Selected extract:
○ ○ ○

Apparently the officials, all from the Sichuan province, had fabricated reports and deceived inspectors and reporters, tracing the spread of the Streptococcus suis bacteria.

To date, more than 200 people have contracted the disease in Sichuan, from slaughtering, handling or eating infected swine.

It seems that after 78 pigs died in Zizhong county in mid-July, the head of the county animal husbandry and food bureau, and three colleagues, wrote a report falsely claiming all the dead swine had been safely buried or their whereabouts were unknown.

They lied both to investigators and state television reporters.

The result was that weeks into the outbreak that has killed around 650 pigs in the province, many poor farmers were apparently ignoring orders to safely dispose of sick and infected swine and were still butchering, eating and even selling them.

When the reporters discovered the truth did not fit with what the officials claimed, the deception backfired and resulted in their dismissal, says local mayor Wang Minghui.

Although the outbreak in China's top pork-producing province was first reported in June it did not surface in the Chinese media until almost a month later.

The rest of the world had widely criticised China for initially covering up the 2002-2003 outbreak of Severe Acute Respiratory Syndrome (SARS), which emerged in south China and spread across 30 nations, infecting nearly 8,500 people and killing about 800.

○ ○ ○

Given records:
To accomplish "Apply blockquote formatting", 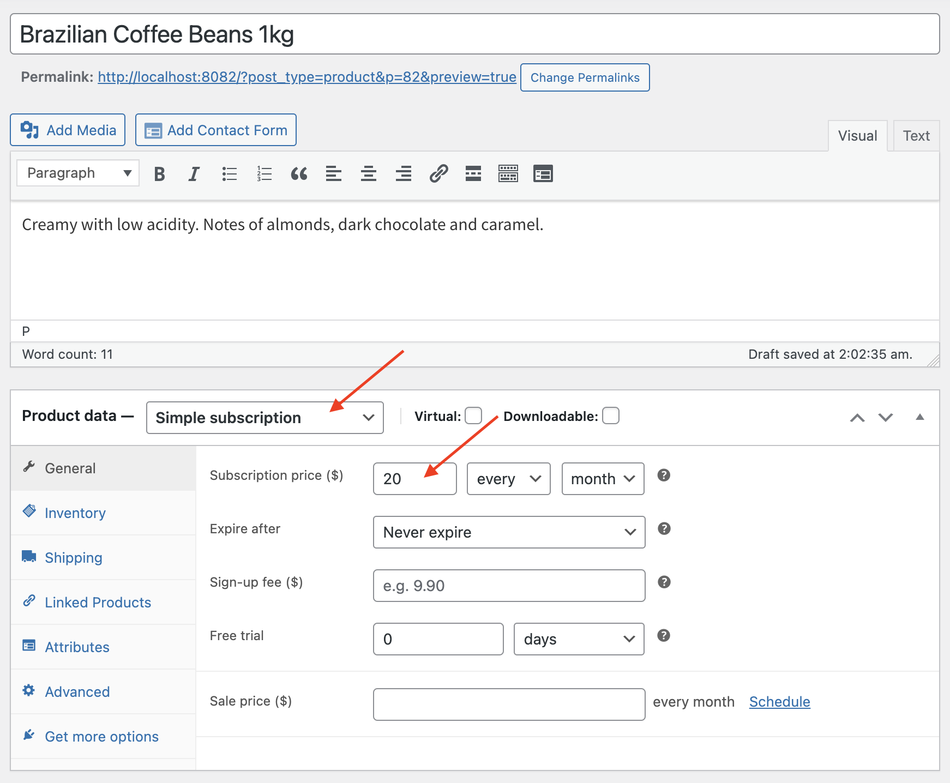I will coord(299,174).
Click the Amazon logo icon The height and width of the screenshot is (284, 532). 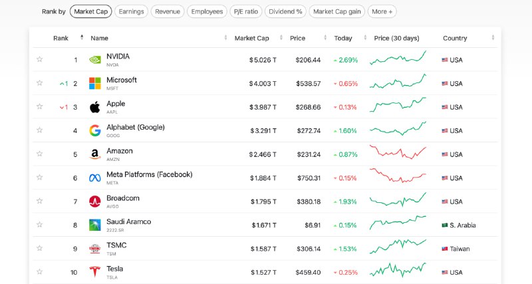tap(95, 154)
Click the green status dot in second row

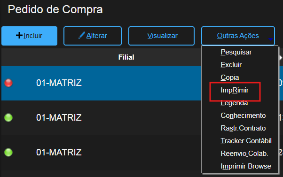8,118
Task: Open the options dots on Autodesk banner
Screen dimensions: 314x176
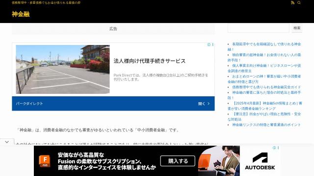Action: point(278,148)
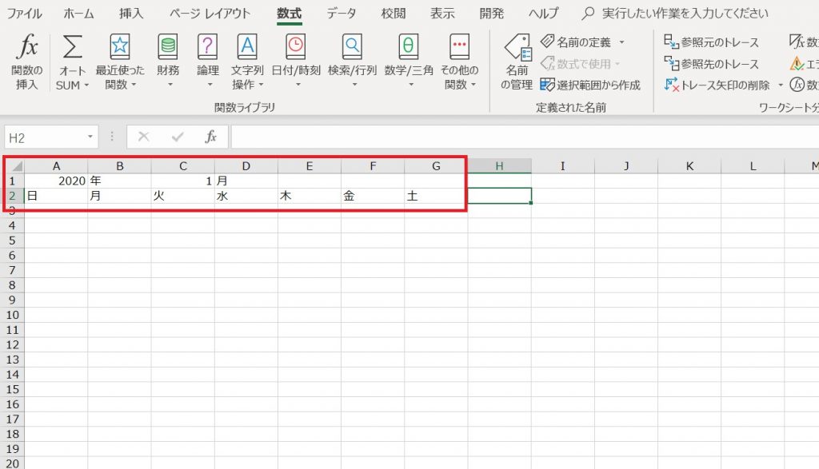The height and width of the screenshot is (469, 819).
Task: Open the Logical (論理) functions icon
Action: point(208,48)
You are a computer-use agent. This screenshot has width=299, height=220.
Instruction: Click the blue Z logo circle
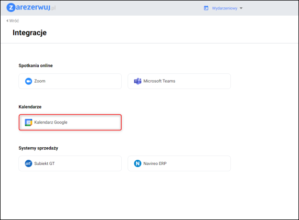pyautogui.click(x=11, y=8)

○ ○ ○

Requirement 1: Transcribe the article on the Sichuan pig disease outbreak, beginning at the words "Although the outbreak" and stopping after "a month later.".
Requirement 2: Carry the article on the Sichuan pig disease outbreak forward from its last sentence.
The lines come from a separate source that is unrelated to the article on the Sichuan pig disease outbreak.

Answer section 1:
Although the outbreak in China's top pork-producing province was first reported in June it did not surface in the Chinese media until almost a month later.

Answer section 2:
The central government had earlier vowed to punish anyone who falsified or delayed reports on the Streptococcus suis outbreak, this was before the four dismissals were reported.

Prior to this two officials from Ziyang city were sacked for failing to warn farmers about the disease.

Meanwhile health experts in southern Guangdong province, where two infections have been reported, have proposed testing all people involved in slaughtering or shipping pigs to see if any are carrying the bacteria.

China is still insisting the outbreak is under control.

But according to the Health Ministry over 100 victims are still in hospital in Sichuan and 10 are in a critical condition.

Although swine flu is endemic in most pig-rearing countries, human infections are rare.

China's state media has said no human-to-human infections have been found in Sichuan, but the death toll is considered unusually high.

Some experts believe an overuse of antibiotics could be behind the outbreak by encouraging the bacteria to mutate into a new, drug-resistant strain.